Mazak engineers are taking a different approach to attain this capability. Whereas there is an increasing number of people who are creating CAD solid models of what they want to create, there is often a difficulty, explains Martin Roderick, Mazak applications engineer, in quickly transforming the math models into a form that can be used for machining. "So, instead of taking information from the solid model, we use the database that's used to create the CAD file," he says. Or they can actually create the program without a database at all, but create the design and the required machining program right on a PC screen, whether it is a PC in an office, or the PC that's part of the company's Mazatrol Fusion 640 CNC control, which is not a PC front-end on a CNC control, but actually a PC and a CNC.
|By combining a software tool that rapidly creates a machining program for crankshafts with a standard array of tools, users will be able to create a functional prototype cranks within a single shift.|
To create the crankshaft design without the database, one begins with a screen that shows a long, thin rectangle that's segmented into squares at the top of the screen, and a drawing of a crankshaft below it. The drawing has its various features (pin, counterweight, journal, main journal) labeled.

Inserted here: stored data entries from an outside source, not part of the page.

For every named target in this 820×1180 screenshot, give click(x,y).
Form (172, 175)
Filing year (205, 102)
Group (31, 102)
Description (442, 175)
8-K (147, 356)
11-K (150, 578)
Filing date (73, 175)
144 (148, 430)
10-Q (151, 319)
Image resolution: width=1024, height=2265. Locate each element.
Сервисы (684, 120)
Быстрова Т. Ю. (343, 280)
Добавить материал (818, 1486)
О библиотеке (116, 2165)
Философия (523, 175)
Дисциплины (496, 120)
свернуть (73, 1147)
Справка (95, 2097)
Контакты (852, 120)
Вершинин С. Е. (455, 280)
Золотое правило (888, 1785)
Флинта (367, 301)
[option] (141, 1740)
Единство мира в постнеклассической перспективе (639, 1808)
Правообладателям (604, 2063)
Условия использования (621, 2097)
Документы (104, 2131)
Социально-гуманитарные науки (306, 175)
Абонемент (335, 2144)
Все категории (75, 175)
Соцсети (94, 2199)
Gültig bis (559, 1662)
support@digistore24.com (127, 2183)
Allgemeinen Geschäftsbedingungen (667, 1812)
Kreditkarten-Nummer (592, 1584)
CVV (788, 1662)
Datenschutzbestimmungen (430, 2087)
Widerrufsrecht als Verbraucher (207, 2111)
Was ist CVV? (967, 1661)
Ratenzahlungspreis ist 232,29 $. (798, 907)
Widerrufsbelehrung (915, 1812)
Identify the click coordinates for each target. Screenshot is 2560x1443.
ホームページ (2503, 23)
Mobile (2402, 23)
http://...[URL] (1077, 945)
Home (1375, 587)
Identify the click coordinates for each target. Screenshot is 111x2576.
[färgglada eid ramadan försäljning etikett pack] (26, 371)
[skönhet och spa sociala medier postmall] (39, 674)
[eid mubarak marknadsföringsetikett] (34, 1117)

It is simply a matter of using a mouse or touchpad to drag a feature from the drawing to the rectangle in the required sequence. Once the overall design is laid out, a second screen asks for information relating to the dimensions (e.g., diameter, angle, radius) of the features. Another screen asks for tooling information (e.g., rpm, feedrate, depth of cut). (If the CAD database is used along with a predefined set of tools, then all of these steps can be performed automatically.)
Once the information is entered, it is a matter of simply pushing a button and then obtaining a G-code program that can be used by machines that aren't equipped with Mazak's proprietary Fusion 640 control.
But one of the things that facilitates the RPM program is the capability of the machine tool. Development of RPM for cranks at the NTC was done on the company's Integrex 200Y machine. Although the Integrex is nominally a CNC turning center with an 8-in. through-hole chuck, a 30-hp spindle motor, a 20.47-in. swing, and a maximum machining length of 40 in., it is much more than a turning machine. It is also equipped with a 10-hp spindle that can provide speeds up to 6,000 rpm for rotary tools. Tools that can be employed include face mills up to 3-in. in diameter, 1-in. end mills, and 1-in. drills. The standard automatic toolchanger (ATC) handles 20 tools; an option can bring the number to 80.
Roderick emphasizes the importance of standard tooling being used instead of the specials that are characteristic of crankshaft machines. If the necessary tools were extensively specials, then the time to make the tooling would take the rapid out of the system. Roderick admits, however, that Mazak engineers did have to come up with one special, an adjustable tool to generate undercuts around pin journals because a catalog version of such a tool could not be found.
A given software/equipment-tooling setup would be established for a family of crankshafts (i.e., cranks that can fit within a defined machining envelope and with features that can be produced with the tooling package). Roderick says that the RPM capability will be developed for other automotive components, including camshafts, pistons and pulleys.